Stored data entries

☆ ☆ ☆ ☆

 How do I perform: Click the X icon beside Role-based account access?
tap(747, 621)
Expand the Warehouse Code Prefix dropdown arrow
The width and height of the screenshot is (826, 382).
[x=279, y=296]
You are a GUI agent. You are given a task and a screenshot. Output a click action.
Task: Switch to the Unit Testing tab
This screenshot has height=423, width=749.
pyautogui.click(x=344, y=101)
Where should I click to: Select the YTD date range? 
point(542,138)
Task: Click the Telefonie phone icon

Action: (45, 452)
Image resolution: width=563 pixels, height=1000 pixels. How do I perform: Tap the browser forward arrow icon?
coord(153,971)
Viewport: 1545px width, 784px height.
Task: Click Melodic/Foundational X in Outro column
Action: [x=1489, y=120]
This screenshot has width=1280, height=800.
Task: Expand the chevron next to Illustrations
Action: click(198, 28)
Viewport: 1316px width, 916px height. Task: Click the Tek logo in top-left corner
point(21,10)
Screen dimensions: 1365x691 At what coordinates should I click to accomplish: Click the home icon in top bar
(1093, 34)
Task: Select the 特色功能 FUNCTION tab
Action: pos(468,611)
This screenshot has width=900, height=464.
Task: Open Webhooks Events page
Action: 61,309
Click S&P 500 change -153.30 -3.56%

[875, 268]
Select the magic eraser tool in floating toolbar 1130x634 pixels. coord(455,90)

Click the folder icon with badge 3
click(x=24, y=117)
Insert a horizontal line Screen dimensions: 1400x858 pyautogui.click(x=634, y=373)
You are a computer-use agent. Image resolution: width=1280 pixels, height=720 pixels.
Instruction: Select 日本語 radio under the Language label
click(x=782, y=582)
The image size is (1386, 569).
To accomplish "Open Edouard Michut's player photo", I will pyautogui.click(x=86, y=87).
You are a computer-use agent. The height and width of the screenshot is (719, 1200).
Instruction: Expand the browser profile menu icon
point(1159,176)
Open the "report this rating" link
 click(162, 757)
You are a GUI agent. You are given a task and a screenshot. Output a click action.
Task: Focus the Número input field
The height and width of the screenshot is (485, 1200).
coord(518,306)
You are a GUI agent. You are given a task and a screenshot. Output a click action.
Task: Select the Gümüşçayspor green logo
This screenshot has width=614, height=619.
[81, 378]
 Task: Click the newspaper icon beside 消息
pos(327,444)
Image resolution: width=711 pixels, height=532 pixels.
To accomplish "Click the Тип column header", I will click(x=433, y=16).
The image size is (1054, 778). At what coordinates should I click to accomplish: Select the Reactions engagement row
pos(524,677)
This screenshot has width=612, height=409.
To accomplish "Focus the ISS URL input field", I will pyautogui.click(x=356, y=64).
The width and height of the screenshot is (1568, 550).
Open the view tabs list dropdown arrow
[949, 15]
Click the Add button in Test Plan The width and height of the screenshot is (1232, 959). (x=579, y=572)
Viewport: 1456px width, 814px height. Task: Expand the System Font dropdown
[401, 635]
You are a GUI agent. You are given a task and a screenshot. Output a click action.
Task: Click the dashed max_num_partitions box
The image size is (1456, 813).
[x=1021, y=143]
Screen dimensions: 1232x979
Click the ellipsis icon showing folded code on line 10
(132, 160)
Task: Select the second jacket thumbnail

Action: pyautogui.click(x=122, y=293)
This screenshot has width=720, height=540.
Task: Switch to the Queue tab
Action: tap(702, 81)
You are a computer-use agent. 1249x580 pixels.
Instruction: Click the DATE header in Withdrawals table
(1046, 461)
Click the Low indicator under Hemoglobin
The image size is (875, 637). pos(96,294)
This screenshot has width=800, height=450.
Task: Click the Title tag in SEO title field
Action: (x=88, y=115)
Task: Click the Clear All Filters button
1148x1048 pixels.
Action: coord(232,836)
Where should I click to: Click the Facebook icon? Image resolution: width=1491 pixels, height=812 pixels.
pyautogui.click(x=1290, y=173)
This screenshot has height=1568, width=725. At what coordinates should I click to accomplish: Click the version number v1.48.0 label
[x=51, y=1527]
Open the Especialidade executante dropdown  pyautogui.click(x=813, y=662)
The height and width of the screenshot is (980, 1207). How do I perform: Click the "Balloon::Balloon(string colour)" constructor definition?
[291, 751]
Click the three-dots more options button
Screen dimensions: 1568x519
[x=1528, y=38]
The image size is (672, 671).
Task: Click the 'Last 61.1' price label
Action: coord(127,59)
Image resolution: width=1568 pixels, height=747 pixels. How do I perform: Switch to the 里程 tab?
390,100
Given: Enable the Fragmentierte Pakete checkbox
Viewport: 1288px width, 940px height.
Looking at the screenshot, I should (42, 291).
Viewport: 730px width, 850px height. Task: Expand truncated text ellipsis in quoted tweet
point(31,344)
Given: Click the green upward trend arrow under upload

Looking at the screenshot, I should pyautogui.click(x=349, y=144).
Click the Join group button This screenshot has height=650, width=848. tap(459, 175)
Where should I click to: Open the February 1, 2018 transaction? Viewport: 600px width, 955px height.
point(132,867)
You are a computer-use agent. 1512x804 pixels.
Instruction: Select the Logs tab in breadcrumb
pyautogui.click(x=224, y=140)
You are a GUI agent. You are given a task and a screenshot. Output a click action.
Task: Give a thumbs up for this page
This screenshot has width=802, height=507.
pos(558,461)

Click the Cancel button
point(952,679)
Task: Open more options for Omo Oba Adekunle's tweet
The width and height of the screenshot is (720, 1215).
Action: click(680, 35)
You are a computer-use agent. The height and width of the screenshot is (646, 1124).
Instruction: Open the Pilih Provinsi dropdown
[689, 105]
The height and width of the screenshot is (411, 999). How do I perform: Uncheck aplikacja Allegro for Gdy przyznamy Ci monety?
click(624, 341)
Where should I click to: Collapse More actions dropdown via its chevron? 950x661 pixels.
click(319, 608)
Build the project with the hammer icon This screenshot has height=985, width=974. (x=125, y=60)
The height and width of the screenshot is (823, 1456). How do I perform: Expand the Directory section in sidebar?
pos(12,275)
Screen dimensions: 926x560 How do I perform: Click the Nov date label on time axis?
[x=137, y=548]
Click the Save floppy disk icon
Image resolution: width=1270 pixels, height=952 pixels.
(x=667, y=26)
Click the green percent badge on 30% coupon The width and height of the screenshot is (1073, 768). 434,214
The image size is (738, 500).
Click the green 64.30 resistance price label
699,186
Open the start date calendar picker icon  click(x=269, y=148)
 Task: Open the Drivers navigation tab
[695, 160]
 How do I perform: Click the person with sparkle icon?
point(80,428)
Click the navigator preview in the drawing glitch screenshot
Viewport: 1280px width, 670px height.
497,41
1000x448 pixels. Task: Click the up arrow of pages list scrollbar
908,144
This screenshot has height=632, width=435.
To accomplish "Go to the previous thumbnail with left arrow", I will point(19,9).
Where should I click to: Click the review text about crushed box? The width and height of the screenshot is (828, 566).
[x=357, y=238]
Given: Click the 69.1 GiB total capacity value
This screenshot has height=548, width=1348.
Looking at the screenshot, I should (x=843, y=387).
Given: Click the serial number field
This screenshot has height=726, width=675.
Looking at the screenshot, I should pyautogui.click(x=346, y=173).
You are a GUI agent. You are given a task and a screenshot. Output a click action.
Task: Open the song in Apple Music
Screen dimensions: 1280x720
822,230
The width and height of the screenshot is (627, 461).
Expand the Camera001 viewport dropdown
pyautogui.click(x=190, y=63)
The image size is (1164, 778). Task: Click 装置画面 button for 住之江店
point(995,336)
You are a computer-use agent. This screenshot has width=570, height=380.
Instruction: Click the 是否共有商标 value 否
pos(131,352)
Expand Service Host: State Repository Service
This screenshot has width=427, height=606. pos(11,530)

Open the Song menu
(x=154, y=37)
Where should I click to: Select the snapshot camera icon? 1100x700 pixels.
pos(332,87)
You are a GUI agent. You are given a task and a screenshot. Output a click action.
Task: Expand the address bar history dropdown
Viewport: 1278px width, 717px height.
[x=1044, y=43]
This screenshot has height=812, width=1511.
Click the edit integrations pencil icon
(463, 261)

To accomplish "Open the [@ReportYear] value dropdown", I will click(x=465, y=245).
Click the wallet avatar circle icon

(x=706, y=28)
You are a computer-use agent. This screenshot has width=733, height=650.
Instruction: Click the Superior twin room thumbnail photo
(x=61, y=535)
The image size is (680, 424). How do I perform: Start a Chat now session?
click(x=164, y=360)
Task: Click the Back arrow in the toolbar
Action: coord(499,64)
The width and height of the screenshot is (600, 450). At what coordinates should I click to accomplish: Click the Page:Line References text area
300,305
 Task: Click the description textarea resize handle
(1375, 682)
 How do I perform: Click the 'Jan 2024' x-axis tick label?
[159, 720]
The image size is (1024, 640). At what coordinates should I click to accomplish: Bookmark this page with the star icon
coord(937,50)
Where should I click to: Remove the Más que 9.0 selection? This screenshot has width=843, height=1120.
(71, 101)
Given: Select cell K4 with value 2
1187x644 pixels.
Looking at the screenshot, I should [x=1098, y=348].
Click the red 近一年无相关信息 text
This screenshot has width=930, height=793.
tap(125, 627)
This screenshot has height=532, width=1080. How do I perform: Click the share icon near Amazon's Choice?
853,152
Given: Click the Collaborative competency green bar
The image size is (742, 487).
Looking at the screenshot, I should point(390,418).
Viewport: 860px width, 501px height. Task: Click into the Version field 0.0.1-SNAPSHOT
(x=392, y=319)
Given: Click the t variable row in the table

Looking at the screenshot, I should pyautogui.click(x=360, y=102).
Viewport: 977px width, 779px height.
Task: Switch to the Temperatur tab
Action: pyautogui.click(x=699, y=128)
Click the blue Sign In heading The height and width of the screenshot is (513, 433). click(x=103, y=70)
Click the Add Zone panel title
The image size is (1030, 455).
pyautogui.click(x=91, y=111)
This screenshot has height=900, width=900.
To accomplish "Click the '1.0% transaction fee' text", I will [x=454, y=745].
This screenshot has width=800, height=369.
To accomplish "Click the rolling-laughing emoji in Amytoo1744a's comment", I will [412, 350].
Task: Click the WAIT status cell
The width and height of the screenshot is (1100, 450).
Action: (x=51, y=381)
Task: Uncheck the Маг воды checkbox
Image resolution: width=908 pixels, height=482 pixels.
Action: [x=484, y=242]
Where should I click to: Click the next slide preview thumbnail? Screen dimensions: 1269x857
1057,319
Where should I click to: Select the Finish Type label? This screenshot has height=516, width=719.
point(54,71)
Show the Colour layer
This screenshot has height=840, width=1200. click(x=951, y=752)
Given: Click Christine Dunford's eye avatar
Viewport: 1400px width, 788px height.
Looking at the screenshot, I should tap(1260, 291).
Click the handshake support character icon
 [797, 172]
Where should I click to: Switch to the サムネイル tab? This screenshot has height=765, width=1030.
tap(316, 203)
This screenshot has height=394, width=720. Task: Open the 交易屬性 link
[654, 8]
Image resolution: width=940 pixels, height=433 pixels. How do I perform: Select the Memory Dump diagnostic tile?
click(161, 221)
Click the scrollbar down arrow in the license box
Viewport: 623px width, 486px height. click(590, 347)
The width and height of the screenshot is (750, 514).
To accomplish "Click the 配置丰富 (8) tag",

☆ ☆ ☆ ☆

## ASSIGNMENT
Which of the lines above include the string "Focus"? Pick them out and copy them.

## OUTPUT FOR THIS TASK
Task: Focus the Número input field
To accomplish "Focus the ISS URL input field", I will pyautogui.click(x=356, y=64).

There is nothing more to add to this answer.